Sanktioniert wurde auch der Unterausschuss für Menschenrechte des EU-Parlaments sowie das "Politische und Sicherheitspolitische Komitee" (PSK), in dem alle 27 EU-Staaten vertreten sind. Auch nach einem Monat wissen Diplomaten aus mehreren EU-Ländern nicht, was die Strafen bedeuten. Sind alle aktuellen PSK-Botschafter betroffen? Gilt ein Einreiseverbot für sie auch, wenn sie den aktuellen Posten in Brüssel verlassen haben? Auf Nachfragen antworte Peking einfach nicht, heißt es.

Am Mittwochabend diskutierte Borrell mit dem EU-Parlament über die chinesischen Gegensanktionen. Sie trafen auch Reinhard Bütikofer, den Vorsitzender der China-Delegation des Europaparlaments. Er betonte, dass sich das Parlament nicht einschüchtern lassen werde. "Chinas Angriff auf das Herz der europäischen Demokratie hat sich schon als böse Fehlkalkulation erwiesen und den Widerstand gegen die immer aggressivere chinesische Politik gestärkt", sagte der Grüne.

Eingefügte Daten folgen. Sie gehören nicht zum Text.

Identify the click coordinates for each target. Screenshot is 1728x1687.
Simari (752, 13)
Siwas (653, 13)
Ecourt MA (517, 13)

Auch der Franzose Raphaël Glucksmann steht auf Pekings Liste, und wie Bütikofer erinnerte er daran, dass das Investitionsabkommen CAI ohne die Zustimmung der Europaabgeordneten nicht in Kraft treten kann. Für seine Fraktion forderte der Sozialdemokrat, dass das EU-Parlament sich überhaupt nicht mit CAI befassen sollte, solange die chinesischen Sanktionen gegen EU-Abgeordnete in Kraft seien.